Anyone out there gone through the issue and have a suggestion? Blind pins or just glue-up?
Cheers
Replies
You can do without the pins altogether. Glue up the center 1/3 of the width and leave the outer thirds to move as they want. If your breadboard piece is a decent width it shouldn't bow away from the main portion. If you want to be really thorough about it, make the breadboard pieces with a slight concave bow which will always keep the unglued ends tight against the main portion.
David Ring
http://www.touchwood.co.il/?id=1&lang=e
I hadn't though of putting a spring in the board. I might do that.
Thanks.
Do you apply this 1/3 rule to only this table or to all. His table is rather narrow, 24", so that gives an 8" glue area. But if the table were twice that width, then the glue line would be 16" and surely be subject to adverse conditions if glued. I think the better solution here is to pin from underneath and avoid glue altogether. Or alternativel, glue the center2-3 inches and pin elsewhere.
The 1/3 (of 24") is instinctive flying by the seat of my pants. Mahogany is pretty stable stuff and experience tells me that 8" of glued breadboard across the grain won't give him trouble. If the table was very wide I still wouldn't glue up much more than that. On the other hand, that center 1/3 is certainly strong enough to keep the breadboard in place and do its thing. Using pins is fine; I have no problem with it. The question was whether it's possible to do without them.
David Ring
http://www.touchwood.co.il/?id=1&lang=e
w_b, You've gotten good advice above. Just to add a bit - I sometimes pin all the way through a breadboard end, but I ALWAYS pin. I pin either with screws or "dowels" at the center and near the ends. The center pin is tight, the end pins have elongated slots in the panel's tenons, which allow sideways movement, but they keep the end tight against the panel. I've also seen screws as pins through the end of the batten. Again, the center one (or two) is tight, the end pins go in through elongated slots in the batten. Gluing just the center is OK also. Only a few inches need gluing. Rich
Sliding dove tail pinned in the middle. The table can move as needed, the end stays tight across the width.
BRILLIANT! Steinmetz
In theory, a great solution, but in practice really difficult to carry out. In order for the dovetail to do its job and to look good it needs to be a perfect fit. It has to be free enough not to bind and yet allow the wood movement; tight enough to look good at the exposed ends. I've tried it with the dovetails. Fitting those 2 sliding dovetails 24" long takes more work than all the rest of the table combined. And the results are not spectacular.There's a reason that you don't see the old "masters" doing breadboard ends this way. It's been tried and rejected. But I invite you to try for yourself. Maybe you'll come up with something.
David Ring
http://www.touchwood.co.il/?id=1&lang=e
I've done one pair, 20-inches long. I cut both the top and ends on a horizontal router table. I waxed the ends of the top, the tails, with paraffin (canning wax), and drove on the ends. It wasn't too bad, but I spent the better part of a day tweaking things with test blocks of scrap.

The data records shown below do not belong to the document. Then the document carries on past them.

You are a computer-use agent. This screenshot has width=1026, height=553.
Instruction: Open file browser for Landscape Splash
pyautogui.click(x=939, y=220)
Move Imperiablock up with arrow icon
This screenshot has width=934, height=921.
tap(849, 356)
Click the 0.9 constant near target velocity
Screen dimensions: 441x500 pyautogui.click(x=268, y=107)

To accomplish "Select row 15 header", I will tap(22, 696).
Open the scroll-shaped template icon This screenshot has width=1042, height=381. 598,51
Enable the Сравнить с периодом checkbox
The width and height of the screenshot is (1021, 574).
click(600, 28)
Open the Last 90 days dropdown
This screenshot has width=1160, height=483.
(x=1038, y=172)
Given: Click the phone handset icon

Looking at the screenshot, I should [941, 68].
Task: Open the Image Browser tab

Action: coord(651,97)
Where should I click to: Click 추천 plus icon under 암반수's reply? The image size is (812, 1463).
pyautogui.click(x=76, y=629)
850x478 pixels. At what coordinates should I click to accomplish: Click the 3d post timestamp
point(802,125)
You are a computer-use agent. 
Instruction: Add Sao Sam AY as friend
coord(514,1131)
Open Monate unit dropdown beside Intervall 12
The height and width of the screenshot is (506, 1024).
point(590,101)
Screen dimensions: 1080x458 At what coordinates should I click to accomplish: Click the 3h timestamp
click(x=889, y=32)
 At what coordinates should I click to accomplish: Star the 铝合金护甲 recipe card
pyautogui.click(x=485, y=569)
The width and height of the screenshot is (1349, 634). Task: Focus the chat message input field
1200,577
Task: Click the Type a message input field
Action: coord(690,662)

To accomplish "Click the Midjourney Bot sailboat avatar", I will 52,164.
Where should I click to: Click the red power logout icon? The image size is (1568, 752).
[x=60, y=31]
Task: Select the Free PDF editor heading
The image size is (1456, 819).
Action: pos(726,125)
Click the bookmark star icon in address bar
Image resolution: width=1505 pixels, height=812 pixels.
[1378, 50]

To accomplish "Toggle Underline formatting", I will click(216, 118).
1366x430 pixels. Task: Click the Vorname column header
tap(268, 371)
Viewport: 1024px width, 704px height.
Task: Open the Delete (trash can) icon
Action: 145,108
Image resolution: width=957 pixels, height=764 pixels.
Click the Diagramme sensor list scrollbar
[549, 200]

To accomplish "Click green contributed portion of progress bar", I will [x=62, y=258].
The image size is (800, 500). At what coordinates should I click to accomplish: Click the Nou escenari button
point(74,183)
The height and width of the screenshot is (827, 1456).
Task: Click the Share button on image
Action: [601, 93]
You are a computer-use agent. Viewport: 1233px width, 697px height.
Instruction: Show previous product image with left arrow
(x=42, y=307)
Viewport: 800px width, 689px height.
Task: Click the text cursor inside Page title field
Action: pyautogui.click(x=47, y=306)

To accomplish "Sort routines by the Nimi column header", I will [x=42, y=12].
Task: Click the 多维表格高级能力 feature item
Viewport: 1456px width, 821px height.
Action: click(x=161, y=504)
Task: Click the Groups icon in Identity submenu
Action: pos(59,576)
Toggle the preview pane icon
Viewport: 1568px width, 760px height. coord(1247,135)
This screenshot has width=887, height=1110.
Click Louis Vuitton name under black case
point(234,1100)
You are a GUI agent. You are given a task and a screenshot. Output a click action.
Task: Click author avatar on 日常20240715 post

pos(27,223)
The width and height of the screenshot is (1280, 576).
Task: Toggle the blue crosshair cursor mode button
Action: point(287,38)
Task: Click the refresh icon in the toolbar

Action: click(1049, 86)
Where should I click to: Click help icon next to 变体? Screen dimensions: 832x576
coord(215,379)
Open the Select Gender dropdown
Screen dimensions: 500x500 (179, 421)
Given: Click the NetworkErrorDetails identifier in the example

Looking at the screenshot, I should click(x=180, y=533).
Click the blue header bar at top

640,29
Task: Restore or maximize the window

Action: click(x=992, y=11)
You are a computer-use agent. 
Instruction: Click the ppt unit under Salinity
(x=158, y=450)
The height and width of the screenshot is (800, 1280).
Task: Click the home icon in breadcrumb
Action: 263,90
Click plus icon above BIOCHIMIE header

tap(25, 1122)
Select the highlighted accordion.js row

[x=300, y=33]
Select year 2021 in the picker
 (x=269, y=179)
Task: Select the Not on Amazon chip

You're right that they are finicky, and hard to fit just right. I wouldn't dream of trying it with hand tools, and probably not with out a horizontal router table. I figure the old masters didn't do them that way because they didn't have a horizontal router table, and doing them by hand would be nearly impossible.
The issues lie in the grain direction. The top's grain is perpendicular to the end and they will expand and contract in different directions, which is the reason you don't want to glue it all the way across. If you don't want to see the pins, you could insert them from the bottom and they don't need to go all the way through but you do need to allow for the top's expansion by elongating the holes in the top where the pins go through.